Además de un pesimista irremediable, Cioran, como Ambrose Bierce, fue un maestro del humor negro: «Cuando un exceso de negatividad ha acabado por liquidarlo todo, ¿a quién atacar, sino a nosotros mismos? ¿De quién reírse y a quién compadecer?». De hecho, por momentos, leerlo puede desatar esa carcajada atragantada, liberadora de angustia, que aparece ante su constante refunfuño enojoso, esa risa que se nos escapa ante cierto tipo de irritación o de fastidio cómico, como cuando escribe: «No me sentiré reconciliado conmigo mismo hasta el día en que acepte la muerte como quien acepta salir a cenar: con un desagrado festivo»; o cuando se pregunta: «¿Pero existe un criterio objetivo para evaluar el sufrimiento? ¿Quién podría certificar que mi vecino sufre más que yo mismo, o que nadie ha sufrido más que el Cristo?». Por eso, Cioran propone aferrarse humorísticamente a lo absurdo y a la inutilidad absoluta, a esa nada remota e inconsistente del ser cuya ridícula ficción, sin embargo, es capaz de crear la ilusión de la vida: «Vivo porque las montañas no saben reír ni las lombrices cantar».

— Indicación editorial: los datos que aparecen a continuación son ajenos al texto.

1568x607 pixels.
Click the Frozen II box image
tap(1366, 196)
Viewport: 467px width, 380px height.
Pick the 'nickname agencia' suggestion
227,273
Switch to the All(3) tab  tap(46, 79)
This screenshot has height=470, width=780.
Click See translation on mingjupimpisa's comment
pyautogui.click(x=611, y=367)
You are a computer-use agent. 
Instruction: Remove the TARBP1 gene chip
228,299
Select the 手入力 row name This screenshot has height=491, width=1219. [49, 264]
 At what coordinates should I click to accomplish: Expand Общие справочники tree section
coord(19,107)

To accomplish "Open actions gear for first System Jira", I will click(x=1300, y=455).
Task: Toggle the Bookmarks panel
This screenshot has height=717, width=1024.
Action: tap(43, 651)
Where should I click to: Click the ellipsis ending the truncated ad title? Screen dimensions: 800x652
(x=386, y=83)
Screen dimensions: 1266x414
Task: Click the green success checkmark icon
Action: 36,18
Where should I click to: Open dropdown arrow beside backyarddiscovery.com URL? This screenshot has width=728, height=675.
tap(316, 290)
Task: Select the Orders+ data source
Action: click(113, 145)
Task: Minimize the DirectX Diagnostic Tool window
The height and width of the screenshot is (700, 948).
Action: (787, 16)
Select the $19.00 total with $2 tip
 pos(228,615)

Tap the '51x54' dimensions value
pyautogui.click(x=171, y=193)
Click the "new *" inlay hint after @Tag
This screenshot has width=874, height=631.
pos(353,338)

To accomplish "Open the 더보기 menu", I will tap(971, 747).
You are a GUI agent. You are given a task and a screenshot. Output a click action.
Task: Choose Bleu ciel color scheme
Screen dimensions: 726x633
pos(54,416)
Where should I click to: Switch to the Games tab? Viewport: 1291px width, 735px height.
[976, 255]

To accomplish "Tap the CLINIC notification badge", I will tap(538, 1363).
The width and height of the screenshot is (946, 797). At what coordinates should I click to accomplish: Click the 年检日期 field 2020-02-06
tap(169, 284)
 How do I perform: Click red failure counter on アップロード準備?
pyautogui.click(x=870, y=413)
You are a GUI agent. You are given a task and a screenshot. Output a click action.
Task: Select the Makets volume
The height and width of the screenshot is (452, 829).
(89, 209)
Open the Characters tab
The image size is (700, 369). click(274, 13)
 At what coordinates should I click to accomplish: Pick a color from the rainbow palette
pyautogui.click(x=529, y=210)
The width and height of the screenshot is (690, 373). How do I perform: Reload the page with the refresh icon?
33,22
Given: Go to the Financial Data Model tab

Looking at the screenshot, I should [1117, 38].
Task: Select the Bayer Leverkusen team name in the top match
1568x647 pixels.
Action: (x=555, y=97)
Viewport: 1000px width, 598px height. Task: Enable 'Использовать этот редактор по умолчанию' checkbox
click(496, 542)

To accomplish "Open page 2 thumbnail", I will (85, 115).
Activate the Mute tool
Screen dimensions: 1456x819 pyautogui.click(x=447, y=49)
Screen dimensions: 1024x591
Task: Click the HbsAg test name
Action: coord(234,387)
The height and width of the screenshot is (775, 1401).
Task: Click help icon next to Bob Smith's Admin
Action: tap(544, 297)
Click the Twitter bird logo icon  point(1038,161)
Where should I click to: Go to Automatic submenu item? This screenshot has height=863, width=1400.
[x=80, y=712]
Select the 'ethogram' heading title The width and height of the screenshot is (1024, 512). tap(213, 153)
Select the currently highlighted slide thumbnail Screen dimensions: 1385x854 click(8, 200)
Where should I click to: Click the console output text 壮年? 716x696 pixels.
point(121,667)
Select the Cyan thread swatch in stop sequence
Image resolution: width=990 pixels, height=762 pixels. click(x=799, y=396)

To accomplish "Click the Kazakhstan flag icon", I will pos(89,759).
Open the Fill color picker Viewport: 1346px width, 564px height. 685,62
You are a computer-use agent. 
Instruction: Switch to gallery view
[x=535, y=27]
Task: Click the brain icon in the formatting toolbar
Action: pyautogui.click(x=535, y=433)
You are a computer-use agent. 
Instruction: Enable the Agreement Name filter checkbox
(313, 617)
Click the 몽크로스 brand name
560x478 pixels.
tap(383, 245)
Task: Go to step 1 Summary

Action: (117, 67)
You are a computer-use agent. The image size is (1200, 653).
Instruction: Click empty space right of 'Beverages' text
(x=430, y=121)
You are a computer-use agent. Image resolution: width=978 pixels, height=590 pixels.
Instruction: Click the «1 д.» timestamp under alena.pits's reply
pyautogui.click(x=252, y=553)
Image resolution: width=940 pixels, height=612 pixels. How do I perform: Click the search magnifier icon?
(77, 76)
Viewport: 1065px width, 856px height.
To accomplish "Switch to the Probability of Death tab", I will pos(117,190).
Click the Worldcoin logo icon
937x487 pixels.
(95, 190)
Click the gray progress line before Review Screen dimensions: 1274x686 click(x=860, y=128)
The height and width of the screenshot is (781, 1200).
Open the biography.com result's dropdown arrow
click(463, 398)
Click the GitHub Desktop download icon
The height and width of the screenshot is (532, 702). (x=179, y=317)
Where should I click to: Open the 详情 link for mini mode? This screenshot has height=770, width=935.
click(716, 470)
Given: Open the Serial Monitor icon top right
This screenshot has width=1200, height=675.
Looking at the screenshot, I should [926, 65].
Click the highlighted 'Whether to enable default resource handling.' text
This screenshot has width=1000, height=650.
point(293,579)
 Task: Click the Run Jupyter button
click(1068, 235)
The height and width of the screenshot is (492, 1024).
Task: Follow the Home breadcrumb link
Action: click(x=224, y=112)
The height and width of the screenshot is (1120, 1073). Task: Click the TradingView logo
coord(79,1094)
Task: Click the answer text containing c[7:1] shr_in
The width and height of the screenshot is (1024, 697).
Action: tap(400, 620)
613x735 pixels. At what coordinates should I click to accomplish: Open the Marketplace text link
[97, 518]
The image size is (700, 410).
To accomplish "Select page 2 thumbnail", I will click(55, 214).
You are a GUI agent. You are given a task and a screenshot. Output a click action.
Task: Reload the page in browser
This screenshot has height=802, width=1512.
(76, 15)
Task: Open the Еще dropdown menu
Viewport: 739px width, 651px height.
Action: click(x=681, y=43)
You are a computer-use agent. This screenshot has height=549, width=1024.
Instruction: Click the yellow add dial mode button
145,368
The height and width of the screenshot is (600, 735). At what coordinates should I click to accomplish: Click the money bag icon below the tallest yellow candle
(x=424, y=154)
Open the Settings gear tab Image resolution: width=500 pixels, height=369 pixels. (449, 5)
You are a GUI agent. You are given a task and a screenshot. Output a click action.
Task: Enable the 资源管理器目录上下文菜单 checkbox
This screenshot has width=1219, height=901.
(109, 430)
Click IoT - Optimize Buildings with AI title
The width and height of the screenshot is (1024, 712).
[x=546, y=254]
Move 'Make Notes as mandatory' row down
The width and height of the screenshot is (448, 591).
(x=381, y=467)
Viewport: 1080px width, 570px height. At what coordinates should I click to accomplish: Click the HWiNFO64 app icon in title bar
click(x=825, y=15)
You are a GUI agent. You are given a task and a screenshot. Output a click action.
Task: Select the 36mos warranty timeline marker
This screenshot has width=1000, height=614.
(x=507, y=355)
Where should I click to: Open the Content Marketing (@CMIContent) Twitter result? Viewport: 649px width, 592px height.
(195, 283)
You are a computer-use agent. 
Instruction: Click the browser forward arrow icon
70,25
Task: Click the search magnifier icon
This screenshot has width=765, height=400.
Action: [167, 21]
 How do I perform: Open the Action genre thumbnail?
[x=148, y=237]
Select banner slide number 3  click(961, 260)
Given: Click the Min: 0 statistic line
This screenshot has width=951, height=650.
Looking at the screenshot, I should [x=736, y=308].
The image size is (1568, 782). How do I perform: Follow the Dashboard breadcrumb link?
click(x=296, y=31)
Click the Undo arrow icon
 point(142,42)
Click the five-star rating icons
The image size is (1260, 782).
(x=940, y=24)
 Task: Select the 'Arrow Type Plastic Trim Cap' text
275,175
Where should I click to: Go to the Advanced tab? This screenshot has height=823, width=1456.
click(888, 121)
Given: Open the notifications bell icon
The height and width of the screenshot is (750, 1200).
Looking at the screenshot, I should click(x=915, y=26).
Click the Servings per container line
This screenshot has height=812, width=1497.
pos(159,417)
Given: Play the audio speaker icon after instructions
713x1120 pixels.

Melancólico, fatalista, insoportable, Cioran asume como desafío, y padece en carne propia, uno de los interrogantes más enormes de la filosofía: «Si se estableciera una clasificación de los misterios, la tristeza pertenecería a la categoría de los misterios sin límites, inagotables». Y aún así, no sucede lo que podría esperarse: defensor filosófico del suicido, Cioran muere de causas naturales en 1995. Eso por un lado. Por el otro: ¡jamás logra deprimirnos o amagarnos el día! Por el contrario, y acaso en contra de sus propias expectativas como escritor, de alguna manera, nos contagia el entusiasmo furtivo y punk que hay en esta frase: «No necesito ningún apoyo, ninguna exhortación ni ninguna compasión, pues, por muy bajo que haya caído, me siento poderoso, duro, feroz... Soy, en efecto, el único ser humano sin esperanza».